Published by EH.Net (November 2023).

Clara E. Mattei. The Capital Order: How Economists Invented Austerity and Paved the Way to Fascism. Chicago: The University of Chicago Press, 2022. 480 pp. $30 (hardcover), ISBN 978-0226818399.

Reviewed for EH.Net by Max Harris, Senior Fellow, The Wharton Initiative on Financial Policy and Regulation.


Clara Mattei’s book, The Capital Order: How Economists Invented Austerity and Paved the Way to Fascism, is provocative. That much is evident from the title. Economists, Austerity, Fascism: quite the combination. Mattei, an economist at the New School for Social Research, argues that “austerity was a means for economists in power to reimpose capital order where it had been lost” after the First World War. According to Mattei, the aim of austerity is to ensure capital’s survival, to favor the minority at the expense of the majority. By focusing on interwar Britain and Italy—the former a liberal democracy, the latter authoritarian—she seeks to show both the universality of austerity and its power to transcend conventional political differences, as well as the role of technocratic elites in its implementation.

Mattei marshals an impressive array of British and Italian sources to trace the profound disruptions to the economic order during the First World War. Total war upended traditional economic policies. Government budgets bulged as never before. The gold standard was abandoned, prices administered, trade controlled. Mattei argues that this unprecedented shift in management vividly demonstrated—most notably to workers—that the old way of organizing economic relations was not the only way. Their blindfolds removed, workers in Britain and Italy began revolutionary agitation to control the means of production and upend the capitalist order. This “struggle for workers’ control,” Mattei writes, “peaked in 1919-1920 with the objective of self-government to secure the emancipation of the majority.”

According to Mattei, the powers that be viewed this revolutionary moment as unacceptable and connivingly set on “austerity” as the means to muzzle workers and return to the prewar order. “Austerity as we know it today,” Mattei writes, “emerged after World War I as a method for preventing capitalism’s collapse: economists in political positions used policy levers to make all classes of society more invested in private, capitalist production.” By returning to the gold standard and shrinking the budget deficit, policymakers slowed economic growth, thereby “enforc[ing] a public acceptance of repressive conditions in economic production.” Economists contributed to this policy program by justifying these choices as natural, as well as insulating the decision-making process in technocratic institutions, such as independent central banks. As for the connection with fascism, Mattei argues that Mussolini garnered support—domestically and internationally—by imposing austerity.

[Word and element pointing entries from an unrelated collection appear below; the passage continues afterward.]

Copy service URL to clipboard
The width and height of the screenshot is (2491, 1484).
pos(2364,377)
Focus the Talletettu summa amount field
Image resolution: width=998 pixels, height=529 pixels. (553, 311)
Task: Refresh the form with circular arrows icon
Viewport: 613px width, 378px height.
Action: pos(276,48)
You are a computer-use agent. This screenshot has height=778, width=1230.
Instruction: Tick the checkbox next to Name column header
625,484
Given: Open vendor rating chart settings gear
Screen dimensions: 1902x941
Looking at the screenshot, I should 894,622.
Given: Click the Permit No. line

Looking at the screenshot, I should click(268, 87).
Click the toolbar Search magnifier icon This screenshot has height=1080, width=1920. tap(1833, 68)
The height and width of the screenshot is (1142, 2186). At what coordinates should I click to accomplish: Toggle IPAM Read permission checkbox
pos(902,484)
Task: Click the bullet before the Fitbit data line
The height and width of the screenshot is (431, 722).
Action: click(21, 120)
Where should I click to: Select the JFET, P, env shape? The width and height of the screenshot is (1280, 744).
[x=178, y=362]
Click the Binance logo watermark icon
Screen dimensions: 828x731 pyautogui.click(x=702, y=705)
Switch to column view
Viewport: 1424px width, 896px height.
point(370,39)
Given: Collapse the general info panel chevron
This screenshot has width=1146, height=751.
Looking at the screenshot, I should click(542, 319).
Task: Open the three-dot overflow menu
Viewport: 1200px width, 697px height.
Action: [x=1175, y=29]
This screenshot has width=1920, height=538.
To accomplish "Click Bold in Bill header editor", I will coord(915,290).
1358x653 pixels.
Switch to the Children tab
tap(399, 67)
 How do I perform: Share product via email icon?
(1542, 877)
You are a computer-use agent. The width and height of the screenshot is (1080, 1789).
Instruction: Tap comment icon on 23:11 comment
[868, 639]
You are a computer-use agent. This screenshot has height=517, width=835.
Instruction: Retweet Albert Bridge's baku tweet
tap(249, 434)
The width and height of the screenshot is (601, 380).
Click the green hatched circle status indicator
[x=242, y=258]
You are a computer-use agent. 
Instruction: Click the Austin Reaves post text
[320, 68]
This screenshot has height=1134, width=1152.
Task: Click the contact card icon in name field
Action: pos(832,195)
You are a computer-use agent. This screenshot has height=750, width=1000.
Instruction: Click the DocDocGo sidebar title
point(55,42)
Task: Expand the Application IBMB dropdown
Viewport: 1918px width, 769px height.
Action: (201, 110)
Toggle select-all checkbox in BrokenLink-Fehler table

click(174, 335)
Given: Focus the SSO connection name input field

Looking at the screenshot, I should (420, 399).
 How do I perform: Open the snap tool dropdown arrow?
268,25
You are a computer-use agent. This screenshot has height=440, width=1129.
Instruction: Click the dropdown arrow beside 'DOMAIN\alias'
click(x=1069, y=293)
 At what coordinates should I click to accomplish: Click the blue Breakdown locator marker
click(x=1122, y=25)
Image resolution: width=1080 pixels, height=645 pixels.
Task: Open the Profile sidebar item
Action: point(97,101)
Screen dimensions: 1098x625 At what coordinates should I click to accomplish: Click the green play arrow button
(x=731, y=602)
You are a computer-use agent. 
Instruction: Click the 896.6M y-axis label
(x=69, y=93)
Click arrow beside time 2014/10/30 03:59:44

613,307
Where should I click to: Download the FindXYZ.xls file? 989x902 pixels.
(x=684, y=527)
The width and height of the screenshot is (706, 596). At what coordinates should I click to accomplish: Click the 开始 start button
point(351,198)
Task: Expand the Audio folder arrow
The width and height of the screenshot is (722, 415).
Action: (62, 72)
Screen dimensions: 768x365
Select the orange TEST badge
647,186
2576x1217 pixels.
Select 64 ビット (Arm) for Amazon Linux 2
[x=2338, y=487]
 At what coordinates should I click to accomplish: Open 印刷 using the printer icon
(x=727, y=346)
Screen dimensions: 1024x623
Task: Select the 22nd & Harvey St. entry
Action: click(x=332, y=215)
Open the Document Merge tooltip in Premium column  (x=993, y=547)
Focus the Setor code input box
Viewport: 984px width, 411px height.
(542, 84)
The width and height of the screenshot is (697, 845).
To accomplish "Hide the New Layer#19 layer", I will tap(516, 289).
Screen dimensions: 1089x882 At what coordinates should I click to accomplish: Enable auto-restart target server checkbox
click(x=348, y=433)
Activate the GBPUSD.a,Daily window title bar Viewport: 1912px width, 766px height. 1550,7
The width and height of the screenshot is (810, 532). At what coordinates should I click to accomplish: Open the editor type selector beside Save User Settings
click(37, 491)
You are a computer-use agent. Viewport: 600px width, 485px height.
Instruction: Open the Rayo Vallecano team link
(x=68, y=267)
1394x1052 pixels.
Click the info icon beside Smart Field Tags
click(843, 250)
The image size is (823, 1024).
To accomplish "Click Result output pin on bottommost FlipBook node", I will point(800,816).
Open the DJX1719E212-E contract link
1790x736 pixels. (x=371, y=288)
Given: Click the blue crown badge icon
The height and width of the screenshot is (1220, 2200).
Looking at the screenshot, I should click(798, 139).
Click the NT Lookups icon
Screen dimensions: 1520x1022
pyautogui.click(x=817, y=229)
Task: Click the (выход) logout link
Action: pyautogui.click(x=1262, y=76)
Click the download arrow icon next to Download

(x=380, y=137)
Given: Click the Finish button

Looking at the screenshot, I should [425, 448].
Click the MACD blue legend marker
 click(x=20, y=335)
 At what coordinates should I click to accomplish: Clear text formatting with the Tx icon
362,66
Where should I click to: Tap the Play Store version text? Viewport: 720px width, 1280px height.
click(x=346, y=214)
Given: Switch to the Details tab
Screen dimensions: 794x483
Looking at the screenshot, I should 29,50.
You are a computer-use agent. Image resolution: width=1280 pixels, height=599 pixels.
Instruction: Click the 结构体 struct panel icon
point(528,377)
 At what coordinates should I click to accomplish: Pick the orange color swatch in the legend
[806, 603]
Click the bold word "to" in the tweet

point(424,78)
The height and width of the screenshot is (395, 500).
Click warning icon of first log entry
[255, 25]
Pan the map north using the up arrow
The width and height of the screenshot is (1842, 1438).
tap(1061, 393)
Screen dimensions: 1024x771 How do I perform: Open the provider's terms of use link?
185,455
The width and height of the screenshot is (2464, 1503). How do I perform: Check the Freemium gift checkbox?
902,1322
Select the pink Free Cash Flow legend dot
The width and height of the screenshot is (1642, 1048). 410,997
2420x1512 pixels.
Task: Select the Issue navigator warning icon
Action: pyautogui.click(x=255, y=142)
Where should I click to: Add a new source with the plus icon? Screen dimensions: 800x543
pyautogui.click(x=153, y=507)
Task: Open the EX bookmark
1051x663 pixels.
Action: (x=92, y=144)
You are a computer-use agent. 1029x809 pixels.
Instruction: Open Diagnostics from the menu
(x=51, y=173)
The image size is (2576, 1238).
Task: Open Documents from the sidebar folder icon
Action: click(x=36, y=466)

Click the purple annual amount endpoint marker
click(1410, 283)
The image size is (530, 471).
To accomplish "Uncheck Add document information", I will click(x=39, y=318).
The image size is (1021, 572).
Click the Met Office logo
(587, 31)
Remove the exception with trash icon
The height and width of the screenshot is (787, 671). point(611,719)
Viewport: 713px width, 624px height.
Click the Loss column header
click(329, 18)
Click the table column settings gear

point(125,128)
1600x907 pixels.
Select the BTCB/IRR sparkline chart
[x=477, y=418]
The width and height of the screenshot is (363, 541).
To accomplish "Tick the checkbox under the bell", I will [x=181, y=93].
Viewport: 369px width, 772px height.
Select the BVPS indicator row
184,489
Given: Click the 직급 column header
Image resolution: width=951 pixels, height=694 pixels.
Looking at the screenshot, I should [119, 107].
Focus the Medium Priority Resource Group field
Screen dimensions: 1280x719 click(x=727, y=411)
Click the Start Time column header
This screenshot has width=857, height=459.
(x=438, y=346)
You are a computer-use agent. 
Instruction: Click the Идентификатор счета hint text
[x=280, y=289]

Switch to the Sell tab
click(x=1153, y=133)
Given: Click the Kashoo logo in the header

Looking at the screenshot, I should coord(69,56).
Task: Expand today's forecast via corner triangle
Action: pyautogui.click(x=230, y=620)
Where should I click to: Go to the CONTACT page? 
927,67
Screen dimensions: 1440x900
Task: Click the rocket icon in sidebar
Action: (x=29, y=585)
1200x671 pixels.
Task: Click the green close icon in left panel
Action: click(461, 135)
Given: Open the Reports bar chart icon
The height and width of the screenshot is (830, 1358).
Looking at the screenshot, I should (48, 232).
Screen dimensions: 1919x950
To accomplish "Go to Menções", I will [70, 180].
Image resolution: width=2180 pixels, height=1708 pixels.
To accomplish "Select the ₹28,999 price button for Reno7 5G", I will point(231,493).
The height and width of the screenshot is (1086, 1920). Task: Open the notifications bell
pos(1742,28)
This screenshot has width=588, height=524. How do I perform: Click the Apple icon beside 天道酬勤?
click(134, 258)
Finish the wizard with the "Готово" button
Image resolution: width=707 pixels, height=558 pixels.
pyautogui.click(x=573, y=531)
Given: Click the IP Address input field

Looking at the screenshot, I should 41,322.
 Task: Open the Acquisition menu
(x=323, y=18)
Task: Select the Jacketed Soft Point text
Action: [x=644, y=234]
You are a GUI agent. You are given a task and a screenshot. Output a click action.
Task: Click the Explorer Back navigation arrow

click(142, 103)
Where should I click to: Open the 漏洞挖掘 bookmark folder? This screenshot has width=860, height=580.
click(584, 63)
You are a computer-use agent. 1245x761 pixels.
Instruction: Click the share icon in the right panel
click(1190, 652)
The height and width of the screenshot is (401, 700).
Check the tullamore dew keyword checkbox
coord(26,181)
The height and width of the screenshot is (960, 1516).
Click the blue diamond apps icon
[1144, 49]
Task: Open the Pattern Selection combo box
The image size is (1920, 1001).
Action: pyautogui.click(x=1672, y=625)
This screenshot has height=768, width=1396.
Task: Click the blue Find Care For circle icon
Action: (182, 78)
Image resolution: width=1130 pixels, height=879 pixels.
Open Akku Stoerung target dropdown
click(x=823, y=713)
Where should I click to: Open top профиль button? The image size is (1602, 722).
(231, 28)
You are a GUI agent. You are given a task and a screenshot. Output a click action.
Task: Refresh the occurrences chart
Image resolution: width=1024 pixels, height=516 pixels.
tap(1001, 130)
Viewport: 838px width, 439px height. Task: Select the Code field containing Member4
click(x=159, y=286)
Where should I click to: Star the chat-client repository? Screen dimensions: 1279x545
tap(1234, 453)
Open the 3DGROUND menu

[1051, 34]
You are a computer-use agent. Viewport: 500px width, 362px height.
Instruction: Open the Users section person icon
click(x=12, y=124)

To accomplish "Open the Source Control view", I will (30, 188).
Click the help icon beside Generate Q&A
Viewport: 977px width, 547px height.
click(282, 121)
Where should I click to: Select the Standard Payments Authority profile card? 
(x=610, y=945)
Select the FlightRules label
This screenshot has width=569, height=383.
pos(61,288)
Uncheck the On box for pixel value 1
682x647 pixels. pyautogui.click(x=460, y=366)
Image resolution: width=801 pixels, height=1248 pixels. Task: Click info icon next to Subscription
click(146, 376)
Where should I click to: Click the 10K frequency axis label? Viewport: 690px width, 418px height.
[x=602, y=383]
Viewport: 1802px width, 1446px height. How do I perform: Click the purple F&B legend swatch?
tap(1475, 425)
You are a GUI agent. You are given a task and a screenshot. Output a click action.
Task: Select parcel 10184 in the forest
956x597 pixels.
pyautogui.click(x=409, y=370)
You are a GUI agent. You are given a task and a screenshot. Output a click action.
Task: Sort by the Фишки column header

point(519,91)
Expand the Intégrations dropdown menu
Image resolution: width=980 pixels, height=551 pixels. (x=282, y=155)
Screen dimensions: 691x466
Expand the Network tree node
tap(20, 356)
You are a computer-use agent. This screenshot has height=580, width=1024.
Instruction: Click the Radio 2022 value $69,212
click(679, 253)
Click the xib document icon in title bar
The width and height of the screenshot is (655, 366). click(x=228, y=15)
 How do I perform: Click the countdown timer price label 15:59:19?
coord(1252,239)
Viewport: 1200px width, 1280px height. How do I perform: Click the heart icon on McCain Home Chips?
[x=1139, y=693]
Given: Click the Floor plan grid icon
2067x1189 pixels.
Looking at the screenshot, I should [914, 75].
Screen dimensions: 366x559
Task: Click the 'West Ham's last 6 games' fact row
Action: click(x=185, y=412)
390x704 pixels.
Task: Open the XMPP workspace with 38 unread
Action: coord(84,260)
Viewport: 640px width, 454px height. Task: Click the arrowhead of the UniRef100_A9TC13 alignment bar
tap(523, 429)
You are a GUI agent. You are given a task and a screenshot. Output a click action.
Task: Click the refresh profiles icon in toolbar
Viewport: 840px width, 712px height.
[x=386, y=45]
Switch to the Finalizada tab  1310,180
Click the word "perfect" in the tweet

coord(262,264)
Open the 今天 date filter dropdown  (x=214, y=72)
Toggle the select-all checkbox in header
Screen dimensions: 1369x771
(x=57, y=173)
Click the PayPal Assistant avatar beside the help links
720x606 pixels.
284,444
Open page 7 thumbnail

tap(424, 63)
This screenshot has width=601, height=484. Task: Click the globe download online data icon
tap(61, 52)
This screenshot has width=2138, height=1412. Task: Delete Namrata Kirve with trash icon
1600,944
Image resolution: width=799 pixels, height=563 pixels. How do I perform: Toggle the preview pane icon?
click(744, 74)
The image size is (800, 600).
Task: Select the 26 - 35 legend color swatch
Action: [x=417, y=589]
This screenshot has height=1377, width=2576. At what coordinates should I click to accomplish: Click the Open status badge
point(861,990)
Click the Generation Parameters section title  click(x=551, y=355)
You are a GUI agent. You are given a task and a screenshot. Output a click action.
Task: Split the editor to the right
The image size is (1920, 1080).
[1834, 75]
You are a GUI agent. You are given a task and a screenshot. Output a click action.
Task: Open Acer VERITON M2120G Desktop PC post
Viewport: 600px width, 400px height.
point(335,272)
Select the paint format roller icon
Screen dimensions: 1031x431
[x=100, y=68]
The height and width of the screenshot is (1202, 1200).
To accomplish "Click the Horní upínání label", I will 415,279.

The argument, then, is that governments sought to impose order by making economic life more insecure through austere policies, thus forcing workers to accept things as they were to get by (though it is not clear why more precarity would necessarily weaken rather than energize worker unrest.) It is true that, in the aftermath of such a devastating war, with chaos rampant and the Russian revolution top of mind, policymakers sought to “return to normalcy,” as the slogan went in the United States. Mattei views this urge as a conspiracy of capital, intent on breaking labor’s back. She argues her case with verve. However, in interpreting events and policies exclusively through this class lens, Mattei discounts the problems facing policymakers. They were working in the midst of a grave economic crisis: debt was at all-time highs, inflation was on the rise, society was at a breaking point. Unless one believes that none of this matters, that debt either already was or did not need to be sustainable and inflation could continue apace, there was a need to sober up from the wartime high. Some policies went too far in their restrictiveness—for instance, Britain’s return to the gold standard at the prewar parity—but retrenchment was necessary to avoid collapse. Precisely what Mattei would have had officials do remains unclear. It is interesting in this regard that “Weimar” and “hyperinflation” never appear in the book.

Also problematic is Mattei’s definition of austerity. Under her framework, it appears that any policy that does not goose the economy is austere. For instance, she writes, “Monetary austerity… entails a curtailment of credit in the economy, and it primarily coincides with a rise in interest rates.” Is the lesson then that any time a central bank hikes interest rates, it is engaged in a policy to subvert the masses? Apparently so, for Mattei notes that “austerity’s ‘inflation-targeted’ policies might be better described as ‘rate-of-exploitation-targeted.’” Of course, this view of monetary policy—and economic policy more broadly—is a very particular view, one that seems to conclude elevated inflation is not an issue or perhaps is decidedly good, and in either case is disconnected from the realities of policymaking.

In summary, Mattei is a skilled writer, and this book is certainly a conversation starter. Though not all will agree with the method of analysis or conclusions, the book is thought provoking and shines light on a critical moment in economic history.


Max Harris is a senior fellow at the Wharton Initiative on Financial Policy and Regulation and author of Monetary War and Peace: London, Washington, Paris, and the Tripartite Agreement of 1936.